Mr. Biden, who also met Polish President Andrzej Duda, underlined Washington’s “sacred commitment” to the principle of the collective defense of NATO member countries.

On the military front, the Ukrainian army ensures, in the last bulletin of its staff published Sunday at dawn, that in the Donbass, in the areas of Donetsk and Luhansk, “seven enemy attacks have been repelled” and eight Russian tanks destroyed.

The Russian ministry also claimed that Kalibr-type rockets destroyed an arms and ammunition depot in the Zhytomyr region, west of kyiv, on March 25. A fuel depot was also hit near the port city of Mykolaiv (south), according to the same source.

It is very difficult to independently verify what is happening in the theater of operations.

Ministerial reappearance

At the same time, kyiv announced the death of a seventh senior Russian military official in Ukraine. Russia has so far confirmed the deaths of two top brass, including General Andrei Sukhovetsky, deputy commander of the 41st Army after serving in Syria in 2018-19.

Also according to Western officials, another general, Vladislav Yerchov, was removed from his post by the Kremlin because of the heavy losses suffered by Russian troops.

According to footage released in Russia on Saturday, Russian Defense Minister Sergei Shoigu made his first public appearance in two weeks. His absence had fed questions that the Kremlin had tried to sweep away.

Around kyiv, whose mayor has given up on decreeing a new curfew, the fighting continues.

“Enemy sabotage groups are still trying to enter the capital,” according to the Ukrainian General Staff in its latest bulletin. An anti-aircraft alert was triggered on kyiv, and in several other cities in the night from Saturday to Sunday, and the inhabitants called on to take shelter.

“Nowhere to go”

In Kharkiv, the second city of Ukraine, the inhabitants seem to have resigned themselves to the incessant bombardments.

“I am from Kharkiv, I have nowhere to go. So what’s the point of leaving?” replies wearily Anna Kolinichienko, in her fifties, an old Labrador pulling at the end of her leash.

According to Ukrainian regional authorities, the Russian army took control of the town of Slavutitch, where the personnel of the Chernobyl nuclear power plant reside, briefly arresting the mayor and sparking pro-Ukrainian demonstrations.

“There has been no employee rotation for nearly a week,” since March 20 at the Chernobyl site, the International Atomic Energy Agency (IAEA) said in a statement.

The IAEA is concerned about the ability of employees who manage day-to-day operations at the radioactive waste site to return home to rest.

About 120 km northeast of kyiv, the city of Cherniguiv is surrounded by Russian forces and it is impossible to evacuate civilians and wounded on a massive scale, announced its mayor, Vladislav Atrochenko.

In the Cherniguiv region, the Russian army “is forcibly distributing its so-called humanitarian aid for propaganda purposes in the Russian media”, says the Ukrainian army.

But Ukrainian forces have regained control of the northeastern town of Trostianets, the Ukrainian Defense Ministry said.

In the besieged city of Mariupol (south), a strategic port on the Sea of ​​Azov, more than 2,000 civilians were killed, according to the municipality.

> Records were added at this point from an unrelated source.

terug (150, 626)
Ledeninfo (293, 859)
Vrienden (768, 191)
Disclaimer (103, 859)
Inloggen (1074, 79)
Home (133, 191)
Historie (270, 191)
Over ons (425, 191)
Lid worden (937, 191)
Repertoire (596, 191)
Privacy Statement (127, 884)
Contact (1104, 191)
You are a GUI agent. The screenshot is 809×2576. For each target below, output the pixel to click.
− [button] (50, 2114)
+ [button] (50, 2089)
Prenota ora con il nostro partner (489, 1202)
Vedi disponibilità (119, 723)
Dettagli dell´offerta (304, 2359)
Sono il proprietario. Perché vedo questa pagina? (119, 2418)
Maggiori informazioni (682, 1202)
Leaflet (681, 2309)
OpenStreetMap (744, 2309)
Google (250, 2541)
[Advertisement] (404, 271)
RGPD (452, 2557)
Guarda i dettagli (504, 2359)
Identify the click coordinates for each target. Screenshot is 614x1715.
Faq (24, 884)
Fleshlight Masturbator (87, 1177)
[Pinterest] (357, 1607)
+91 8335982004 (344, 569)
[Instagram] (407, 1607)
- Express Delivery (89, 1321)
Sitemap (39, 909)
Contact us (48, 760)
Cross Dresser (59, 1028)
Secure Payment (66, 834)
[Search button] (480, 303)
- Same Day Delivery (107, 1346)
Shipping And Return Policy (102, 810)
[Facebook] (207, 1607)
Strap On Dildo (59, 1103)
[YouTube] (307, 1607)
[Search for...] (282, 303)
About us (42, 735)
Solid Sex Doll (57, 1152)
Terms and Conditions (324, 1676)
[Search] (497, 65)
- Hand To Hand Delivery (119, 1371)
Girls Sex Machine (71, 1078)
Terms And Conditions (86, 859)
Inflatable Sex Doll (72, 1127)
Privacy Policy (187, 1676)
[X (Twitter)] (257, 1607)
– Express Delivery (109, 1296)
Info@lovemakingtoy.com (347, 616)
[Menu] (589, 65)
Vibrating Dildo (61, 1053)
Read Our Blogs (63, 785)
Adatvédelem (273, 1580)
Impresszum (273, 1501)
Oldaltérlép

Some 100,000 of its inhabitants are still stuck there and lack everything, according to President Zelensky.

British sanctions imposed on Russia after its invasion of Ukraine could be lifted if Moscow agrees to a full ceasefire and withdraws its troops, British Foreign Secretary Liz Truss said on Saturday.

These statements echo those of US Secretary of State Antony Blinken indicating that the sanctions against Russia “were not designed to be permanent” and that they could disappear if Moscow changed its attitude.